Tasks for this exercise:
1 > Answer these questions using the book review of The Sentence below:
(a) What other Louise Erdrich book did the reviewer read in college?
(b) In what city is the bookstore where Tookie works?
(c) On what day does Tookie's most irritating customer die?
2 > Write a continuation of the book review of The Sentence below, starting after its final sentence.

Text section:
* * * *

"Better a fallen rocket than never a burst of light."
~ Tom Stoppard, The Invention of Love

Saturday, May 4, 2024

The Sentence (2021)

I’ve only read one other book by Louise Erdrich, in college. At the time, I think I was so overloaded that I couldn’t fully take in Love Medicine, but The Sentence has me wanting to revisit it. This book was profound, unsettling, funny, and deeply loving.

Tookie works at an Indigenous-owned bookstore in Minneapolis, and when her most irritating customer dies on All Saint’s Day, Tookie is convinced that her ghost is still haunting the shop. Over the course of a tumultuous year, she tries to figure out how to put Flora to rest so her ghost will leave her alone.

I’m coming to this review late, but even though it’s been a while since I read the book, I still have a lot of vivid memories from it. It stretches in a lot of different directions, exploring Tookie’s past and present, chapters from Native history, forays into folklore, the individual idiosyncrasies of book lovers, and the real-world upheaval of 2020—especially in Minneapolis! It might not seem like the story of a white-woman ghost and the legend of the rugaroo would fit alongside police brutality protests and trying to adapt to living through a pandemic, and where do Tookie’s curated book lists fit in? But they do. The story flows down a lot of different paths, and they don’t all make sense together in the moment, but as you turn and look back, you can see how the paths intersect.

It's a beautiful novel exploring Indigenous lives in an urban setting. Each of the Native characters is well-drawn and specific, with certain universal experiences knitting together their personal quirks and preferences. We look at Native solidarity with Black communities, especially where policing is concerned. We identify with nature and get into Indigenous practices and traditions. We examine the appropriation and exoticization that creates a sense of white ownership over Indigenous culture, extending as far as desecrating remains.

* * * *

Record excerpts:
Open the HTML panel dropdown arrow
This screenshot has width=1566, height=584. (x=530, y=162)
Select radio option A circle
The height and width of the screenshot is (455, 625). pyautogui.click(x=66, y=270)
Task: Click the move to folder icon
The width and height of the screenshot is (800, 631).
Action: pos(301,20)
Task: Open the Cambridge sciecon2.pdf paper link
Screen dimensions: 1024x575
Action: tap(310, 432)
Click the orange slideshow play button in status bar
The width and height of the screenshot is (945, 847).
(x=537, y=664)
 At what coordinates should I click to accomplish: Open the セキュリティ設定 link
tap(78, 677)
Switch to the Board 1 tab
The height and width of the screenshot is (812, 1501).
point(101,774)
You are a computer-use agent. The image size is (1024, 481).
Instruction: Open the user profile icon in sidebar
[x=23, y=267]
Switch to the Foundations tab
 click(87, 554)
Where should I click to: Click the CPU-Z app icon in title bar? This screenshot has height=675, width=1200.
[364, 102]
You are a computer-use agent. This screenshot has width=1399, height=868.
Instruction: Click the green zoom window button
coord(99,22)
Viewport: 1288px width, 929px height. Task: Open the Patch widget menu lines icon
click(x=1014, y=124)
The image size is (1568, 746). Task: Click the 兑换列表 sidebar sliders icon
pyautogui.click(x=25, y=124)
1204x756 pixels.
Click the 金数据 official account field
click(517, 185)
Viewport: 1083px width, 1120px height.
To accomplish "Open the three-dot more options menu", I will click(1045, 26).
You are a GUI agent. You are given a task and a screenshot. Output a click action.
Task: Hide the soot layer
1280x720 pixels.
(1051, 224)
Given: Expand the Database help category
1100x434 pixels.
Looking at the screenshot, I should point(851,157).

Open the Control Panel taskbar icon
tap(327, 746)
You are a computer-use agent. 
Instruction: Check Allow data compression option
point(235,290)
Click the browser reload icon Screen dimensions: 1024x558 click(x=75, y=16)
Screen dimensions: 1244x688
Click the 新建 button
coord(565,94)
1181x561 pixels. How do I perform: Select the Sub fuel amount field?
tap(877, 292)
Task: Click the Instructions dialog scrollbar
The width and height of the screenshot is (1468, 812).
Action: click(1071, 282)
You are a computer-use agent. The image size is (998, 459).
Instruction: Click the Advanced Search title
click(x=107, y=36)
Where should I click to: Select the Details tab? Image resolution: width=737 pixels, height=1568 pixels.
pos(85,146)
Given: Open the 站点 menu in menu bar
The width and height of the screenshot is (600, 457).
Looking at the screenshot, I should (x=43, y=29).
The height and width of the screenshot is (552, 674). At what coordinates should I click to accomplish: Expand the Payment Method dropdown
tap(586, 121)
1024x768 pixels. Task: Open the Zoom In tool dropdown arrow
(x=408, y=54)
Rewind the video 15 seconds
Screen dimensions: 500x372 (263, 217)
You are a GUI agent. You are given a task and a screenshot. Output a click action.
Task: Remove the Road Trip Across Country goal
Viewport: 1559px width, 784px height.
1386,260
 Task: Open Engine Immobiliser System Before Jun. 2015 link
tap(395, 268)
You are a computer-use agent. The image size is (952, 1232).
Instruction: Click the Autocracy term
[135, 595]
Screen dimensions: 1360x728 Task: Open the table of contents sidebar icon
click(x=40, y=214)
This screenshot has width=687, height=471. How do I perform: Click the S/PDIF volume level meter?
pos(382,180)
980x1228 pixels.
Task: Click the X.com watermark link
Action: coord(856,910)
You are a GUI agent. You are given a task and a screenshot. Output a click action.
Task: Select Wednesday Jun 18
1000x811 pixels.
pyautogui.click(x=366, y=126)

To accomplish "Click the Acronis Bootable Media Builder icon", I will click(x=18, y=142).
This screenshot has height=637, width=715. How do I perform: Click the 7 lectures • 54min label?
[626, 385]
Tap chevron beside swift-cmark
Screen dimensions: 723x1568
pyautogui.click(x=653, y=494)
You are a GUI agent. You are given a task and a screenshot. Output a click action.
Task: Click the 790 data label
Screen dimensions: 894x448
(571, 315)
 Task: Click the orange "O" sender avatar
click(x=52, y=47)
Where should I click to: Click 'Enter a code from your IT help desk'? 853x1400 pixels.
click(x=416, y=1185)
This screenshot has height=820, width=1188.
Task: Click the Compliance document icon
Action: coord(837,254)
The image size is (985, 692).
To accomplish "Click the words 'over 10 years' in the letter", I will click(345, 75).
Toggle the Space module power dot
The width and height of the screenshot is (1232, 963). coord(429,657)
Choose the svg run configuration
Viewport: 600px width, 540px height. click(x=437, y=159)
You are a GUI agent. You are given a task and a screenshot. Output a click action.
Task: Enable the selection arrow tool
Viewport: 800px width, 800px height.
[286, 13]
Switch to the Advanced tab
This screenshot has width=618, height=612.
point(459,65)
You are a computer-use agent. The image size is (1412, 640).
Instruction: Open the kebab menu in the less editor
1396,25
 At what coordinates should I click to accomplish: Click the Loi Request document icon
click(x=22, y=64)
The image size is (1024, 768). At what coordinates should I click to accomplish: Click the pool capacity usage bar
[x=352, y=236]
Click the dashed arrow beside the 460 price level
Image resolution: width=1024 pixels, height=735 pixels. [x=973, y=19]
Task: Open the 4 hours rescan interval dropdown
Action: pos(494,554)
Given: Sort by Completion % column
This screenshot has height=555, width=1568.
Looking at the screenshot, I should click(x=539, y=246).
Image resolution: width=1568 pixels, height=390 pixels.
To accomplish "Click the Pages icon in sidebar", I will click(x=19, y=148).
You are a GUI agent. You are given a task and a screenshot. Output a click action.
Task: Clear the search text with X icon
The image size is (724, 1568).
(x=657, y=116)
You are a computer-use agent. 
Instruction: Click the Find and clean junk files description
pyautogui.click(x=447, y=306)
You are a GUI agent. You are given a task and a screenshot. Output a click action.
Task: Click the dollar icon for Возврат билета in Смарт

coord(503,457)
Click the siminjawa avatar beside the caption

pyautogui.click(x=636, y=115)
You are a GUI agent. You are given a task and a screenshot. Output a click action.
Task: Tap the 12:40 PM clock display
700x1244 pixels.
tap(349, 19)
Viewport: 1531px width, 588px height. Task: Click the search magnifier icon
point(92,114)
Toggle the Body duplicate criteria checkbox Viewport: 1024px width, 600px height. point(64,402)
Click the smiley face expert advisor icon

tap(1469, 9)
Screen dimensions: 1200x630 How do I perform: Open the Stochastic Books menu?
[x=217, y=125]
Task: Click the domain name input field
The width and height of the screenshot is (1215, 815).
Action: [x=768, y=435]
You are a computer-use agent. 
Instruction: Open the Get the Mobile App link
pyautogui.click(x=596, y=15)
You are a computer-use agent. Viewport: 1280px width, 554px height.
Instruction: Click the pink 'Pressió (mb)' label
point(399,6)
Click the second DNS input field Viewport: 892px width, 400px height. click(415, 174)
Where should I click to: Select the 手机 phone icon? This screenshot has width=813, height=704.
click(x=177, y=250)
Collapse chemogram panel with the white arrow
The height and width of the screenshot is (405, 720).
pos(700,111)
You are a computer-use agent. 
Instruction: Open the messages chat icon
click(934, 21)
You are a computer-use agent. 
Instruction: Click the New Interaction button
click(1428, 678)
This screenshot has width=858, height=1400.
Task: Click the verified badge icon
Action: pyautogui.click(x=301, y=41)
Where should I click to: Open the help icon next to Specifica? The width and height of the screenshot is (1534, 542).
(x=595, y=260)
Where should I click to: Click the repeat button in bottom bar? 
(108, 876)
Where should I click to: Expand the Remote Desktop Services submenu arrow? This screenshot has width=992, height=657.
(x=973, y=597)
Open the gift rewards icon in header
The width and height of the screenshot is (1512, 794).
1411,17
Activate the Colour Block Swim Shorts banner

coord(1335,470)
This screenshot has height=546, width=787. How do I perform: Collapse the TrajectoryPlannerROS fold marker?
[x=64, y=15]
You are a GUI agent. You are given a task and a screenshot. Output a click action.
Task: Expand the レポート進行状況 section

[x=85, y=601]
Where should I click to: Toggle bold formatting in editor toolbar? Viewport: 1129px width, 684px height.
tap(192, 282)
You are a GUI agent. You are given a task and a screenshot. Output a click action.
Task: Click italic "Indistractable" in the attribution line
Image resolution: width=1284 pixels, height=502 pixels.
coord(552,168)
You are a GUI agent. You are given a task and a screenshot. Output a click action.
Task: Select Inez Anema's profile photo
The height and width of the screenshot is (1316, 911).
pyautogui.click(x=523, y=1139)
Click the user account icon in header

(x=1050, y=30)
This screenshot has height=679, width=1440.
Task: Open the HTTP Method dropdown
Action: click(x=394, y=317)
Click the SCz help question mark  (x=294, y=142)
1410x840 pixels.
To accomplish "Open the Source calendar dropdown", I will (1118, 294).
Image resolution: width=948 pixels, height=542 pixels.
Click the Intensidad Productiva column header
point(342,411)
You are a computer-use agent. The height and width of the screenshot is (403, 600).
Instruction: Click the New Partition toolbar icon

* * * *

Responses per task:
1 >
(a) Love Medicine
(b) Minneapolis
(c) All Saint's Day

2 >
As our narrator, we get the best look into Tookie, who’s prickly and inventive and reads like it sustains her (because it often has.) She’s screwed up plenty of times in her life, and she’s been discounted by some people and given gracious opportunities by others. She loves hard, even if she doesn’t always know how to show it, and she’s trying to make sense of a world that feels like it’s collapsing in on itself. I love following her perspective as she takes us down the winding paths of the story.

This is a book that can be hard to describe, because it does so many different things at once, and while they all come together in a really satisfying way, they do so in a manner that’s tricky to predict. If you haven’t read the book, you might look at this review and go, “Huh?” Just know that I highly recommend it. The Sentence really rewards your attention and willingness to go where it takes you. The journey won’t be where you expect, but it’s definitely worth it.